Return exactly the lines that run from the one containing "Image resolution: width=502" to the end of the entries, with both ends included.
____ Exercise data
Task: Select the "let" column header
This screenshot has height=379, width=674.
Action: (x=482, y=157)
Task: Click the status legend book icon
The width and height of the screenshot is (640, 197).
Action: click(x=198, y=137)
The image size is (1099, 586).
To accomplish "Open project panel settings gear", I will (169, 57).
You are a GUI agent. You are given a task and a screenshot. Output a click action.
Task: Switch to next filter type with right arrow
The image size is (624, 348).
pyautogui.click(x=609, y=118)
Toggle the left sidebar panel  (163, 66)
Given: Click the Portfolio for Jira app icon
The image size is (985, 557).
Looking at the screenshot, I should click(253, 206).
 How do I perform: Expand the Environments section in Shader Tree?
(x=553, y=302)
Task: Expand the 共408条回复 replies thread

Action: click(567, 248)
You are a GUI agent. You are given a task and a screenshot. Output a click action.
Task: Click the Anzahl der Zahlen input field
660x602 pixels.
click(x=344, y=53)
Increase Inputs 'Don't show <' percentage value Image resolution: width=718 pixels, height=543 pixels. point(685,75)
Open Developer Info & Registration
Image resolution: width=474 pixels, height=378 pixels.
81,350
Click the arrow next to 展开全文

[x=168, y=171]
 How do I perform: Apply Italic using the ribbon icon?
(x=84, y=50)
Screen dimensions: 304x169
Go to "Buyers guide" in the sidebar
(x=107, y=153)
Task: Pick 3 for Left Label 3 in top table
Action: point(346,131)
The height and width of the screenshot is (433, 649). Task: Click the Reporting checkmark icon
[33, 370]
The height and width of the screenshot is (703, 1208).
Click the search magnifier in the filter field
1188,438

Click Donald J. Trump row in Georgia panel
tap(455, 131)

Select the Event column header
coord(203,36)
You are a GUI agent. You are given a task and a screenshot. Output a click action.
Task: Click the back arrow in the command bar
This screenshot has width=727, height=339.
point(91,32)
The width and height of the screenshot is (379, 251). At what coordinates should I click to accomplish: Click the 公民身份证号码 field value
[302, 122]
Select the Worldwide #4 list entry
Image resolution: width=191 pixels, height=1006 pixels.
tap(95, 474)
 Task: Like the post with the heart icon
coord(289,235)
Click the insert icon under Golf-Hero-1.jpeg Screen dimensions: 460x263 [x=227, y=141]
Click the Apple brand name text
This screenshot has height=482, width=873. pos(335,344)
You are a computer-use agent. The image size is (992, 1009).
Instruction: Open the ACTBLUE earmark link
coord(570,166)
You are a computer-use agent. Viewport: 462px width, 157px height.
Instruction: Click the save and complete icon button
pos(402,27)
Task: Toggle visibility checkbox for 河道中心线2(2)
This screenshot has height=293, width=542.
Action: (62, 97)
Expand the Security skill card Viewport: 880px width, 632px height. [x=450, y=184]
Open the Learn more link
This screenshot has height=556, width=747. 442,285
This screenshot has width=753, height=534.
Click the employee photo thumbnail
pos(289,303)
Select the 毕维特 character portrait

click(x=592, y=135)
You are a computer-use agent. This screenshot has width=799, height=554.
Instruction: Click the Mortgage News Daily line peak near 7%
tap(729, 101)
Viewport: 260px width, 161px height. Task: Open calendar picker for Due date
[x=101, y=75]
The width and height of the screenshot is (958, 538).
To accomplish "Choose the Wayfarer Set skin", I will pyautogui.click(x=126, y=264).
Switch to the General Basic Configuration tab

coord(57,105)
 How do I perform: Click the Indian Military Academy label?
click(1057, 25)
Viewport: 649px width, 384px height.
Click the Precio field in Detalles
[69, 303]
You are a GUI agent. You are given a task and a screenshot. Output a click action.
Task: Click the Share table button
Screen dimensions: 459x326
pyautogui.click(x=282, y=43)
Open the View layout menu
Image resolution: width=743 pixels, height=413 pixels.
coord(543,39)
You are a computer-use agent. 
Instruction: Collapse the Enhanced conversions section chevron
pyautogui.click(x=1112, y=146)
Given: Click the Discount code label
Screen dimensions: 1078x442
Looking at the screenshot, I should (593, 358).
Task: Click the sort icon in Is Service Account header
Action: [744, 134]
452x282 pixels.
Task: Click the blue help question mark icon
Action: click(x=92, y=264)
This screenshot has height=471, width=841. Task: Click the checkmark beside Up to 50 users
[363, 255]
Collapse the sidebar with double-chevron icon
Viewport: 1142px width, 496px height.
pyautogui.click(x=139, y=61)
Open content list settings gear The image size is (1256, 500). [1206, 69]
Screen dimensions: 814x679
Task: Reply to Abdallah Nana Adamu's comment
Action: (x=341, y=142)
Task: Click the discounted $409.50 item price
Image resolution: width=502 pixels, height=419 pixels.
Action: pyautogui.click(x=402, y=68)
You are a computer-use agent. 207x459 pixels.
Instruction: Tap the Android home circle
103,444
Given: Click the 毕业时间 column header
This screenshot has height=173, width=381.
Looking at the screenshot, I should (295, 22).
________
■ Solution to this exercise ■
Image resolution: width=502 pixels, height=419 pixels.
Action: pyautogui.click(x=402, y=68)
You are a computer-use agent. 207x459 pixels.
Instruction: Tap the Android home circle
103,444
Given: Click the 毕业时间 column header
This screenshot has height=173, width=381.
Looking at the screenshot, I should (295, 22).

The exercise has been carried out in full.